Welcome to short
story club. It’s good to see you all after so long. Come on in and have a seat.
Tucker’s just warming up some pigs-in-a-blanket and Orlando’s on the can. He’ll
be out in a minute.
What did everyone
think of “Wakefield?” I’ll probably be a little more negative than I typically
am, but despite the criticisms that follow I thought it was a pretty compelling
read.
The first time I read this story I was infuriated by the
ending. I felt like punching Doctorow in the nose. He completely neglected the most interesting part of the
story: what the hell would happen when Wakefield walked back through his front
door.
But I'll
give him credit for keeping me reading. It was a Kafka-esque exploration of an
unthinkable "what if" scenario, but he managed to make it plausible.

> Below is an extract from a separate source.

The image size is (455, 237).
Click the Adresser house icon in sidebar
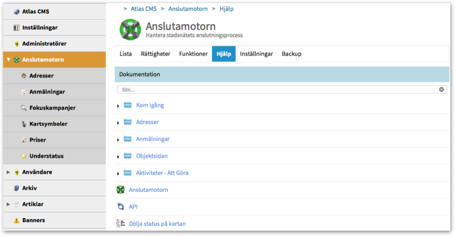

I found that fascinating. But it was the carrot of the ending that kept me
going, and when I realized in the last paragraph that there was in fact no
carrot... well, I felt used and dirty.
A
couple more criticisms:
- his wife never called his cell-phone?
- the whole crux of the story was that he was this lucid, intelligent man, but then we're supposed to believe he survived for months on pristine table scraps from neighborhood garbage cans?
- We're supposed to believe that he did so without being noticed?
- He didn't freeze his butt off until after Thanksgiving? In a New York suburb? In real life he'd be dead by Halloween.
- The secretive aid of the mental patients was kind of hard to believe.
- At one point the mental patients all disappear, then magically reappear to give him a spongebath?
- And his own wife didn't recognize him after an absence of just 6 months or so? Really? Standing eye-to-eye?
I
dunno. I'll call it a great story, and it did give me a lot to think about.
I'll even say that the ambiguous ending is okay. But I think his editor failed
him on a number of simple continuity errors, and I'm afraid they amount to a pretty
tall tale when taken altogether.
But
yeah, I actually really liked it. What did you think?